Another important tool that is sadly underestimated is clean water! Lets face it, when you get really into a painting you are focused, and getting up to change the water can get overlooked easily. However, as the title “watercolor” clearly states water is a basic necessity when painting, and the cleaner the water the better the colors!

Tip: Change your water frequently! 


7. Paper Towels

Paper towels is an inexpensive and extremely helpful tool! I use paper towels for all sorts of reason when painting. I always have a towel under my brushes, under my water jar, and a crumple up one in one hand in case I have the need to blot my painting. I also have several pieces of towels handy for soaking up the excess water that goes flying around when I paint a wash on my paintings. Yes, I make a mess when I paint which makes having paper towels readily available vital to my painting process!


8. Scrap Papers

Having a few scrap watercolor paper by your side while painting may seem like a trivial tool to have, but if you want to save yourself the heartache and frustration of trying to correct a poor color choice then these little bits will be a lifesaver! I was taught at a young age to always test my color on a scrap before painting, and its a habit I still practice today. Testing colors can be a tedious chore at times but is well worth the practice in the end.


9. Kneaded Erasers 

Kneaded erasers areanother simple yet valuable tool.They are inexpensive and can be found at any art supply store. They allow you to make corrections on your watercolor paper without breaking down the fibers of the paper leaving it in perfect condition for painting.

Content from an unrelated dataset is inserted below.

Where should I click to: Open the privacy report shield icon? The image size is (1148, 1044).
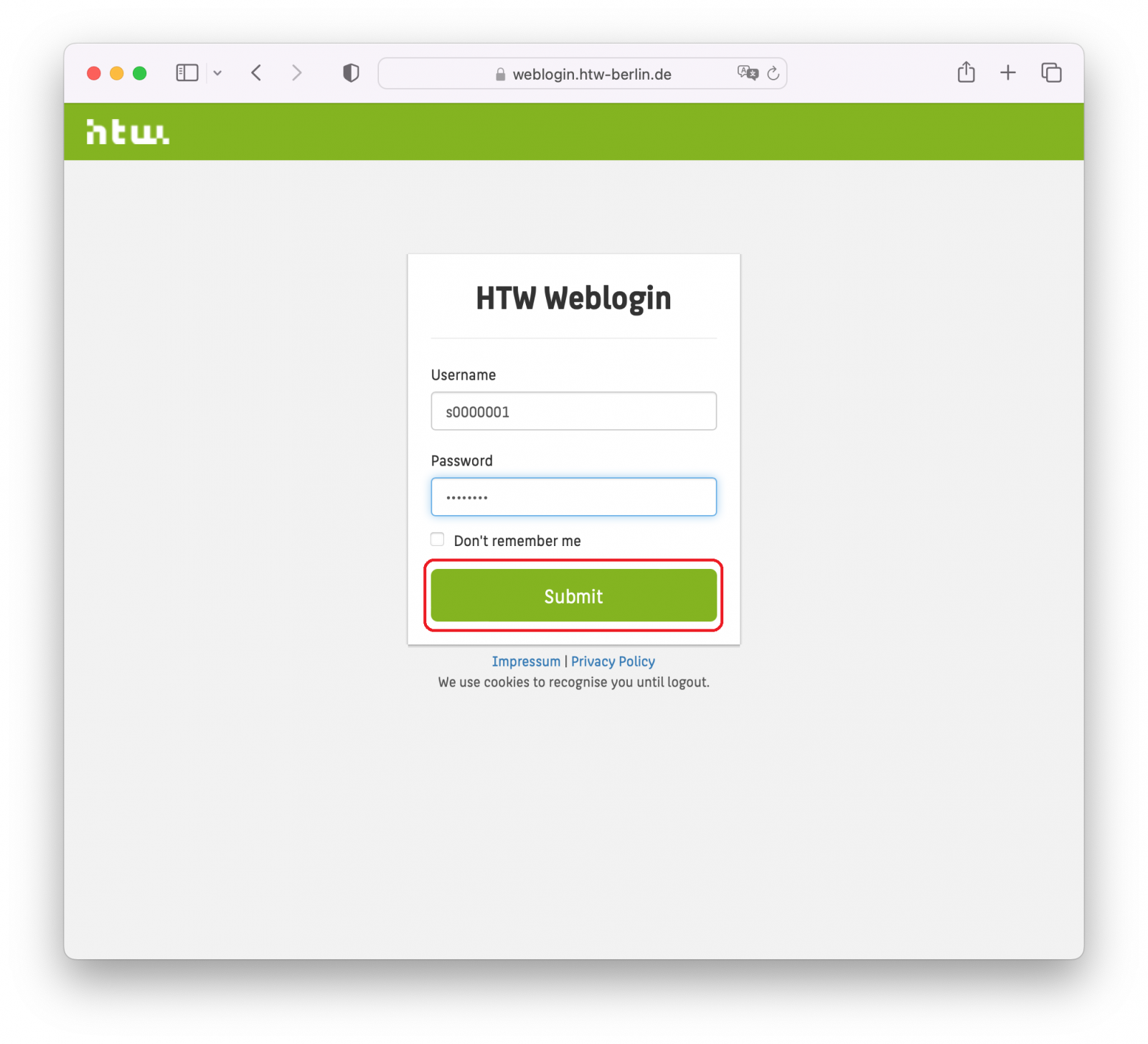(x=351, y=73)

Tip: To really learn just how valuable these kneaded erasers can be check out my quick tip video on Kneaded Erasers


10. Art Masking Fluid

Another valuable tool of the trade for me is Art Masking Fluid. This really allows me to create the clean lines and intricate detail in my paintings. Although at times it can be somewhat tedious and time consuming the end result that it provides is well worth it in the long run.

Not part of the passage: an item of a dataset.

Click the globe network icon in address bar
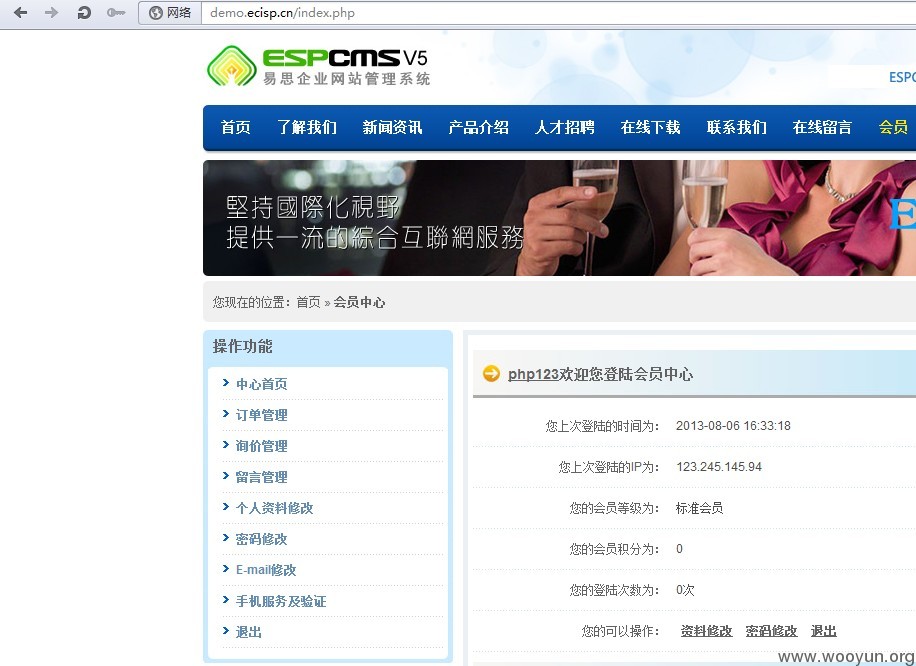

Tip: Do not use Permanent Masking Fluid! It’s important to be sure you use the removable mask as it simply rubs off leaving you with the perfect edge every time.


11. Fine Mist Spray Bottle

I always keep a fine mist spray bottle handy with water. It’s important to help wet and soften the paints. This simple step will extend the life of your brushes by leaps and bounds. 


12. Travel Paint Kit

Lastly, but certainly no less important is a good travel kit. I started painting when I was 10 years old so as you can imagine I didn’t always have an ideal studio space to paint in, and for that matter I still don’t when I am traveling around to art shows. This is a picture of the travel set that I got when I was in college, and I still use to it today. It’s like an antique now! Lol. I love it though, and it still works just as good as the day I bought it many years ago. As an artist I know that I love what I do and I want to be able to paint wherever I am; this allows me to do that!